Personal information
- Full name: Edward Kevin O'Neill
- Born: 20 March 1908 Echuca, Victoria
- Died: 12 July 1985 (aged 77) Echuca, Victoria
- Original teams: Echuca/St Mary's, (Echuca)
- Height: 175 cm (5 ft 9 in)
- Weight: 79 kg (174 lb)

Playing career^{1}
- Years: Club / Games (Goals)
- 1930–1941: Richmond / 209 (12)
- ^{1} Playing statistics correct to the end of 1941.

Career highlights
- Richmond Premiership Player 1932, 1934; Interstate Games:- 10; Richmond - Hall of Fame - inducted 2008;

= Kevin O'Neill (Australian footballer) =

Australian rules footballer

Edward Kevin O'Neill (20 March 1908 – 12 July 1985) was an Australian rules footballer who played in the VFL between 1930 and 1941 for the Richmond Football Club.

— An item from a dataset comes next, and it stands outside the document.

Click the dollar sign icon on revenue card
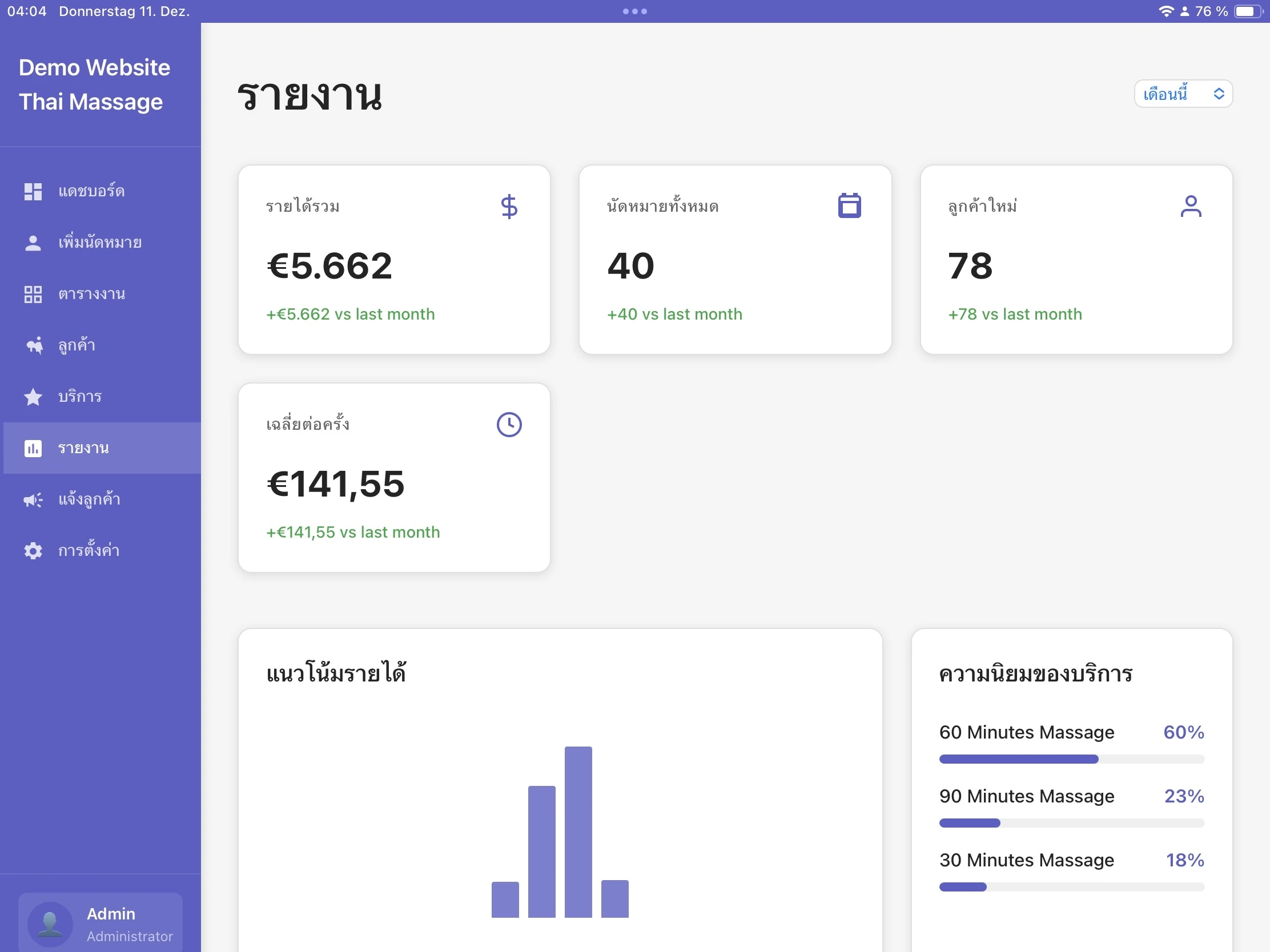The width and height of the screenshot is (1270, 952). pyautogui.click(x=509, y=207)
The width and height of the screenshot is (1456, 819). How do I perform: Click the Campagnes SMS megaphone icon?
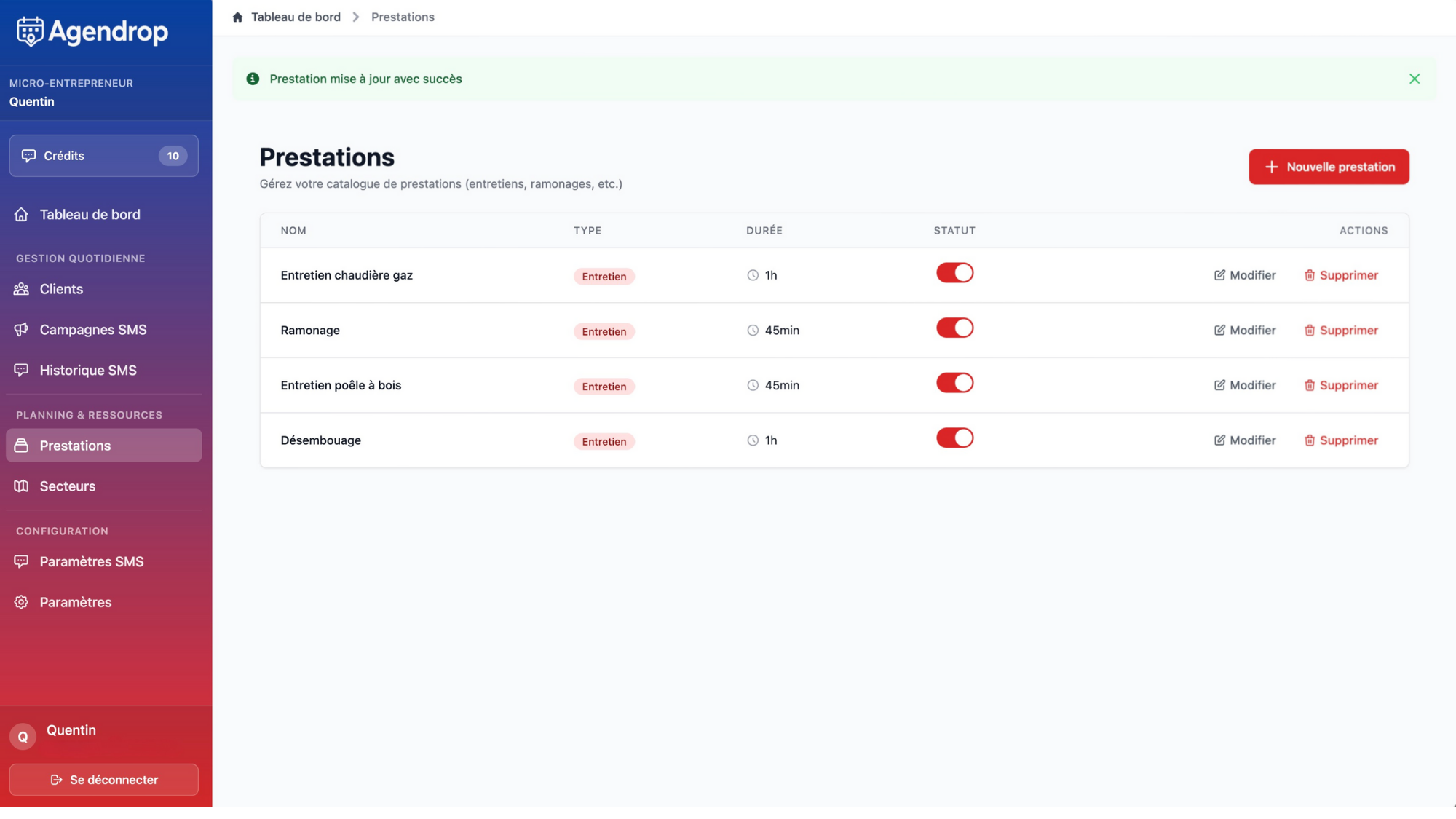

The son of a former Richmond player from its days in the VFA, O'Neill was a member of the Tigers' legendary "Three Musketeers" backline of Bolger, Sheahan and O'Neill. He played in four straight senior Grand Finals from 1931 to 1934, winning the premiership in 1932 and 1934. He also played in Richmond's losing Grand Final side of 1940.

O'Neill represented Victoria on ten occasions, as State vice-captain for an Interstate Carnival, and was awarded Life Membership of the Richmond Football Club in 1939.

During the Second World War he served in the RAAF.

He returned to the Tigers briefly in 1944 as Captain/Coach of the Seconds side.